The output of a large file primarily consists of I/O operations because the content needs to be read from the hard drive. In a subsequent measurement immediately after, the data is cached and therefore retrieved faster.

$ time cat index.db  > /dev/null 

0m00.39s real     
0m00.00s user
0m00.33s system

mmap

mmap (memory map) is a Linux/UNIX system call that maps files or devices into memory. It provides a mechanism for applications to access files on disk as if they were in memory, facilitating both reading from and writing to the file. This can lead to performance improvements because it allows for direct file data manipulation without the need for read and write system calls, and it can also reduce the overhead of disk I/O operations.

How mmap Works

Mapping: mmap creates a new mapping in the virtual address space of the calling process. The file or device content appears in memory, starting from a specified address (if given) or chosen by the kernel.
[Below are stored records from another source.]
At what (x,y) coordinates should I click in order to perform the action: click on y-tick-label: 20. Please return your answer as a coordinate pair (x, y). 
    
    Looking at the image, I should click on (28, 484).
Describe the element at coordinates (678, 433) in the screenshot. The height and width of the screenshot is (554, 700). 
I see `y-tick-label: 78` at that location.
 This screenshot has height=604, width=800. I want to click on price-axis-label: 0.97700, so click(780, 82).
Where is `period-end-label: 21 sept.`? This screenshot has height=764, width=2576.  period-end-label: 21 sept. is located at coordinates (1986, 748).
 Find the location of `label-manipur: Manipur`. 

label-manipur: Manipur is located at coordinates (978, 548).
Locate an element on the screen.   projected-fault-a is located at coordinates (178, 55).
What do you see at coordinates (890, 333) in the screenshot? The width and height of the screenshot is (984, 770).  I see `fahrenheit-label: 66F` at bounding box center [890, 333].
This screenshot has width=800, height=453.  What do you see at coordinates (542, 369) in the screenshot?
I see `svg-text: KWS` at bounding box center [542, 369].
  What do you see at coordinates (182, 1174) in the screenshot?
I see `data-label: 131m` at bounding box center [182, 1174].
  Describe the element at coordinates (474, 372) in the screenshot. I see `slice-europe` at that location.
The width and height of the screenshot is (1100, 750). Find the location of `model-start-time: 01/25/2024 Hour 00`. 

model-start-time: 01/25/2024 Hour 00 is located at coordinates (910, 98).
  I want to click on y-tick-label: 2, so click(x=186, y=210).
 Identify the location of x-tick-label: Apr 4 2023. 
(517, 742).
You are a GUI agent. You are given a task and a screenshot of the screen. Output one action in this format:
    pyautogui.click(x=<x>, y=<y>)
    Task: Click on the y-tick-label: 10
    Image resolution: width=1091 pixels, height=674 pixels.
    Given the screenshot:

The memory area is then accessible by the program as if it were a part of its own data space.

Lazy Loading

The actual loading of file data into memory is typically lazy; it doesn't happen all at once when mmap is called. Instead, data is loaded into memory on demand, i.e., as the program accesses the mapped areas.

Page Caching

The kernel uses the page cache to manage the mapped data, meaning that modifications to the mapped area can be cached and written back to the file later (in the case of a writable map), and reads can be satisfied from the cache directly if the data is already present.

Synchronization

Changes made to the mapped memory are eventually synchronized back to the file. This can happen automatically at intervals, when msync is explicitly called, or when the mapping is released (using munmap).

constexpr

constexpr in C++ specifies that the value of a variable or function can be evaluated at compile time. This means the compiler will compute the value or result before the program runs, leading to potentially more efficient code. It's used for defining constants, allowing for compile-time calculations, and ensuring that functions can be executed during the compilation phase when their arguments are also constant expressions.

Using constexpr in C++ can have the following negative aspects or limitations:

Complexity It can increase the complexity of the code, especially for developers not familiar with compile-time computations.
Restrictions on Code constexpr functions are limited in what they can do. They cannot have side effects, use dynamic memory allocation, or contain static or thread-local variables, among other restrictions.
Compile-Time Overhead While it can make the runtime execution faster, it might increase compile-time because the compiler needs to perform the computations during compilation.
Maintenance and Readability Overuse of constexpr can make code harder to maintain or read, especially if used in contexts where compile-time evaluation is not necessary or beneficial.
Portability Issues Older compilers or those not fully compliant with the latest C++ standards might not support constexpr well, leading to portability issues.
Debugging Difficulty Debugging constexpr expressions can be more challenging because they are evaluated at compile time.